=== Consigne ===
Mettez à jour le passage du texte sur Mozart et l'orgue de Versailles qui s'ouvre sur les mots contenant "Le jeune Mozart, délaissant" et se ferme sur "château de Versailles.". Redonnez-le en remplaçant "génie créateur" par "talent créateur".

=== Texte fourni ===

Le jeune Mozart, délaissant les exercices de style et le brillant qu’il savait parfaitement manier déjà quand il voulait séduire, charmer et obtenir les acclamations du public, a dû laisser entrevoir le génie créateur et la densité musicale qui étaient en lui et qui n’allaient cesser dès lors de s’épanouir pour produire quelques années plus tard, les pages sublimes que nous lui connaissons aujourd’hui.
1er janvier 2024 : A la recherche de l’instrument de la chapelle …
Mozart est assis devant l’orgue, les quatre claviers ornés des fleurs de lys encastrés dans le magnifique buffet de Jules Hardouin-Mansart, terminé par Robert de Cotte. Le Buffet (partie architecturale d’un orgue), classé Monument Historique est quasi-intact et trône toujours 260 ans plus tard à la tribune des musiciens de la chapelle du château de Versailles.
Le fond de la fenêtre des claviers qui permettait de cacher les mécaniques de transmission et vergettes d’appel des soupapes n’est plus là mais serait détenu par un collectionneur « quelque part dans le monde ». La dernière trace de sa subsistance remonte à 1919. Un panneau en trompe-l’œil a été installé dans l’attente d’un retour possible de l’original.
Seuls deux claviers au châssis plaqué de bois de rose semé de fleurs de lys et cerné de filets d’ivoire, sur lesquels Mozart a joué, demeurent. Ils ont été déposés et reposés aujourd’hui sur l’orgue du Dauphin, visible à ce jour dans une des salles du château.
Les sommiers de l’instrument que découvre Mozart sont encore aujourd’hui en parfait état de fonctionnement sur l’orgue de Saint-Martin de Rennes. Ce sont les sommiers Clicquot d’origine Grand-orgue/Positif et pédalier en bois massif de chêne avec gravures intercalées permettant de loger l’ensemble des jeux dans l’intérieur du Buffet pourtant si étroit et ainsi ne pas avoir un Positif de dos. Ils avaient été conservés, refaits et réinstallés par Cavaillé-Coll en 1873 sur l’instrument de la chapelle.

=== Lignes de données ===
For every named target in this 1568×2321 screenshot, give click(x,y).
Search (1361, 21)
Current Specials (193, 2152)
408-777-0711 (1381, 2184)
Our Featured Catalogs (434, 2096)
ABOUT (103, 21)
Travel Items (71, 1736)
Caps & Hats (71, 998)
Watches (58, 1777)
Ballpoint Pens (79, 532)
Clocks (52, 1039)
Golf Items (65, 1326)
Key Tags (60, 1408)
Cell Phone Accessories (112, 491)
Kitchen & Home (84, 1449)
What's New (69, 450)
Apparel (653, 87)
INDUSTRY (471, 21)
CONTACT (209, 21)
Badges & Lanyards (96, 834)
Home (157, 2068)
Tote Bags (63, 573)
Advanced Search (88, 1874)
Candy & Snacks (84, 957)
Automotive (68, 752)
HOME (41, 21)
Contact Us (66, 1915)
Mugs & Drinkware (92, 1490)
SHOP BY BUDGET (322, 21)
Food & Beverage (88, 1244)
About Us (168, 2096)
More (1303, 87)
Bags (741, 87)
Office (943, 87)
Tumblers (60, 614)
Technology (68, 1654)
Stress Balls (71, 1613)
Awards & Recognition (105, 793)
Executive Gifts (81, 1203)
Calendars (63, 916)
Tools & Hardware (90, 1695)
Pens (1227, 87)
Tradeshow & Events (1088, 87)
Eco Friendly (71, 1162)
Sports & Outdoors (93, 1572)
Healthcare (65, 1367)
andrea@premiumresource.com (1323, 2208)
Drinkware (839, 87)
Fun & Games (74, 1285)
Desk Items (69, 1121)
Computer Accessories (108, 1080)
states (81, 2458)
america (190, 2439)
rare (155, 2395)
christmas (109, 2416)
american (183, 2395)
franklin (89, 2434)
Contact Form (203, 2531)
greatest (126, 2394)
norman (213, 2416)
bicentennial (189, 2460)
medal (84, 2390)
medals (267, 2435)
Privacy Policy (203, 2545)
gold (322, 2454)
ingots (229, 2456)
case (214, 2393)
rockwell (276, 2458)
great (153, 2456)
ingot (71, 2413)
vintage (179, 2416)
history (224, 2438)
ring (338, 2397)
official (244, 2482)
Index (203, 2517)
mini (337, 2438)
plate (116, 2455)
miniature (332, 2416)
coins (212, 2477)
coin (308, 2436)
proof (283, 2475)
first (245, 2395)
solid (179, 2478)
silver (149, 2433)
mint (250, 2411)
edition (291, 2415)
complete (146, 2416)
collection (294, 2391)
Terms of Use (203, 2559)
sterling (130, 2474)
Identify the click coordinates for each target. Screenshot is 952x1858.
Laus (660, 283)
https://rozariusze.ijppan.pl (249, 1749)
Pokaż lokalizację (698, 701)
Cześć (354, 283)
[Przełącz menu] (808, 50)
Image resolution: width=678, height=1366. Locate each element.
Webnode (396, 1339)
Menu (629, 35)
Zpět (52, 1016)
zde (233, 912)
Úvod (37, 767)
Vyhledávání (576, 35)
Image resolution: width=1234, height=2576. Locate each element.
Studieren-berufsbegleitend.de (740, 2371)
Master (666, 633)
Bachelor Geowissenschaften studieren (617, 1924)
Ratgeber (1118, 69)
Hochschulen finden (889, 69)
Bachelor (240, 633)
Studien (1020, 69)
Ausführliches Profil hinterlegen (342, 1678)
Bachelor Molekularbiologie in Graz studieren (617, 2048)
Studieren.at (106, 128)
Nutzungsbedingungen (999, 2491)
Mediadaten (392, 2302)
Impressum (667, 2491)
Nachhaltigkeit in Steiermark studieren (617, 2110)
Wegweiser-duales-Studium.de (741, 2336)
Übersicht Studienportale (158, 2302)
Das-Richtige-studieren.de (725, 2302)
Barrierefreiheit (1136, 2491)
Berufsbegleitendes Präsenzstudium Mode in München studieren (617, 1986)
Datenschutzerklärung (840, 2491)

=== Tâche accomplie ===
Le jeune Mozart, délaissant les exercices de style et le brillant qu’il savait parfaitement manier déjà quand il voulait séduire, charmer et obtenir les acclamations du public, a dû laisser entrevoir le talent créateur et la densité musicale qui étaient en lui et qui n’allaient cesser dès lors de s’épanouir pour produire quelques années plus tard, les pages sublimes que nous lui connaissons aujourd’hui.
1er janvier 2024 : A la recherche de l’instrument de la chapelle …
Mozart est assis devant l’orgue, les quatre claviers ornés des fleurs de lys encastrés dans le magnifique buffet de Jules Hardouin-Mansart, terminé par Robert de Cotte. Le Buffet (partie architecturale d’un orgue), classé Monument Historique est quasi-intact et trône toujours 260 ans plus tard à la tribune des musiciens de la chapelle du château de Versailles.